Dans le même (long) laps de temps, les agriculteurs étaient des acteurs très présents dans la société. Comme ils nourrissaient et côtoyaient les gens au quotidien (jusqu’à la fin du 19esiècle, l’agriculture se pratiquait aux portes des villes, à moins de 2 heures de charrette), on leur prodiguait respect et estime.

 

« Au néolithique les sociétés qui vivaient dans des environnements riches en nourritures animales et végétales n’avaient pas besoin de l’agriculture. Ils restaient chasseurs-cueilleurs. C’était encore le cas au 19esiècle. »

 

Loin des yeux, loin du cœur

Jusqu’au début du 20esiècle, l’alimentation est donc encore très territoriale. Par exemple, les fruits de l’avocat étaient alors des aliments de luxe. Après la Deuxième Guerre mondiale, grâce au développement des échanges mondiaux ces légumes-fruits sont devenus des « produits de consommation courante » (on en produit aujourd’hui plus de 5 millions de tonnes par an, dont près de 30 % au Mexique). Avec l’avènement de l’agriculture industrielle mondialisée, notre relation s’est éloignée à la fois des agriculteurs et de l’agriculture. Elle est devenue un « acteur économique » alors que son rôle est très différent des vendeurs de technologiques (par exemple). Aujourd’hui, il n’est bien entendu pas question de mettre à bas l’ensemble du système. Par contre, on constate de plus en plus de dérives de ce système : utilisation toujours plus grande des énergies fossiles, destruction de la vie biologique des sols, utilisation de pesticides, etc. Une remise en cause s’impose donc.

 

Pas un modèle, mais des modèles

L’agriculture est issue d’une longue tradition. Elle a donc connu, grâce aux millions d’agriculteurs et d’horticulteurs qui l’ont pratiqué au cours des siècles, de nombreuses évolutions.

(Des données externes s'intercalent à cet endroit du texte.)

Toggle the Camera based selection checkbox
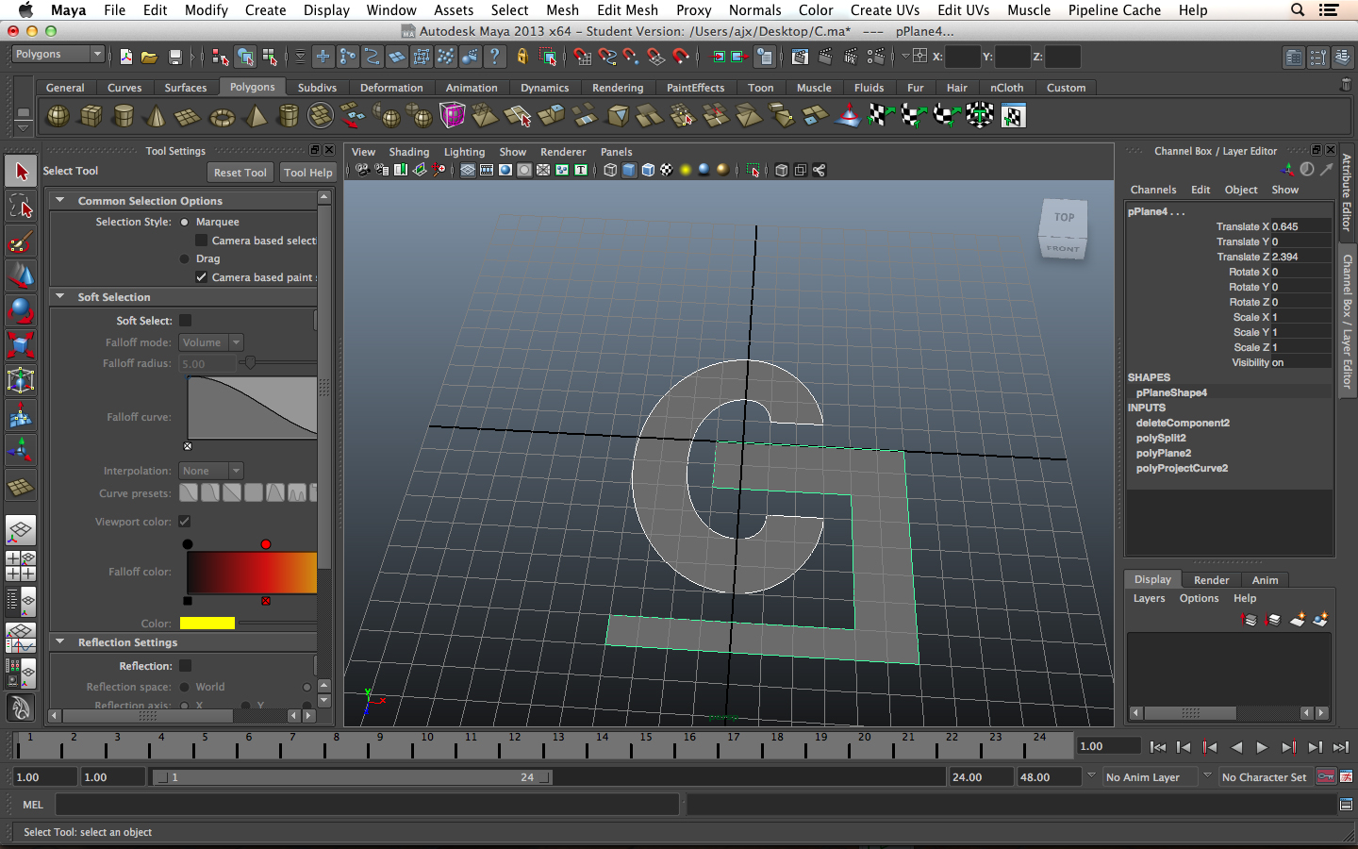This screenshot has width=1358, height=849. pyautogui.click(x=201, y=241)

C’est pourquoi les modèles émergeant de l’agriculture et de l’horticulture urbaines, des fermes bio-intensives, de la culture biologique, etc., sont en fait des évolutions tout à fait envisageables. Elles ont l’immense avantage de redonner du lustre au métier d’agriculteur et d’horticulteur, tout en recréant un lien entre les humains et leur agriculture. Les études ont aussi démontré que l’agriculture est toujours en « phase » avec le climat (ce fut le cas du Petit Âge glaciaire, survenu en Europe et en Amérique du Nord entre le début du 16esiècle et le début du 19esiècle). Les nouvelles manières de faire de l’agriculture répondent parfaitement à cette logique. Il faut donc en accéléré et en facilité la mise en place.

 

Pour une plus grande visibilité

Par la même occasion, il faut redonner aux agriculteurs et aux horticulteurs, qui après tout nous aident à nous nourrir trois fois par jour, une place de choix dans nos vies et dans la société. Pas seulement en leur disant qu’on les aime sur les réseaux sociaux. Surtout en appréciant et en respectant leur travail et en acceptant d’en payer le juste prix. En privilégiant les modèles de proximité. En n’hésitant pas à fréquenter les marchés de vente directe pour échanger avec eux. L’avenir de ce que nous mettons dans nos assiettes en dépend!